Despite a wave of financial adversity that has tormented US onshore E&P companies lately, Rystad Energy does not view this as a harbinger of doom for the shale industry going forward.
“In a nutshell, we do not believe the recent bankruptcies that have beset a number of shale players are indicative of an industry-wide epidemic,” says Alisa Lukash, a senior analyst on Rystad Energy’s North American Shale team.
During the next seven years, the top 40 US shale oil producers are expected to spend about $100 billion on debt instalments and interest unless further debt refinancing is applied.
These drillers, which accounted for nearly half of US shale crude production in 2018, are facing interest payments of between $2.6 billion and $5.1 billion annually, while the maturities schedule totals roughly $71 billion between 2020 and 2026.
During the first half of 2019, this peer group generated $23.7 billion in cash flow from operations (CFO) while spending $28 billion on capital expenditures (capex).

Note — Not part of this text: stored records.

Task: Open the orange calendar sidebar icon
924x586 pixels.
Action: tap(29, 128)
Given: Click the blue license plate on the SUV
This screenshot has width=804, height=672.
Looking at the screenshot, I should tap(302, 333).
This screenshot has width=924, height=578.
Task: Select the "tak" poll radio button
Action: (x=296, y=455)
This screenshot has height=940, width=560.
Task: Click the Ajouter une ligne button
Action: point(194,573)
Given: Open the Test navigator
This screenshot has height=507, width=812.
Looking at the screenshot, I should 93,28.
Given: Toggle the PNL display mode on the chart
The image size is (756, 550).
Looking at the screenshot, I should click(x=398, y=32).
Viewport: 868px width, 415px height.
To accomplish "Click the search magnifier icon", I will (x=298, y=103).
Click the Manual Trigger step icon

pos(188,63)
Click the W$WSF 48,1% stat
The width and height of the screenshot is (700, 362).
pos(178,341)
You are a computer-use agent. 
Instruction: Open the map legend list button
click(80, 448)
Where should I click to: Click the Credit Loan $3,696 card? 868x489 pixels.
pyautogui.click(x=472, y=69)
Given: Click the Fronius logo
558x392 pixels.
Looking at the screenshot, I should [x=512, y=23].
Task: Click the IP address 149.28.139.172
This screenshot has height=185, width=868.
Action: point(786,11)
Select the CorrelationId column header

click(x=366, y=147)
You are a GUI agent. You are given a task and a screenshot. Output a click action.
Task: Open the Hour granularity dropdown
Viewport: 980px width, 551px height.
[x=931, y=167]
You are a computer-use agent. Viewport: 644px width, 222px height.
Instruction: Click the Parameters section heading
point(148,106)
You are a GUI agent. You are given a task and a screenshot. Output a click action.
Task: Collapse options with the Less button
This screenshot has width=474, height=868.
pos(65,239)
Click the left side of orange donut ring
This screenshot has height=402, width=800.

Overall we see more than $112 billion in outstanding debt for the considered peer group, with a combined enterprise value of $355.5 billion as of September 2019.
“These numbers indicate a lack of financing to deal with the burden of the obligations. Given the low levels of external capital additions during the past 10 months, the probability of debt refinancing in the coming quarters seems relatively slim,” Lukash noted.
Rystad Energy expects further acreage restructuring and M&A activity in the industry, but emphasizes that many operators have managed to combine production growth with balanced spending and debt reductions.
“One should be careful about extrapolating on the basis of a few distressed companies. The peer group is very diverse both in terms of acreage quality and in capital efficiency,” Lukash remarked.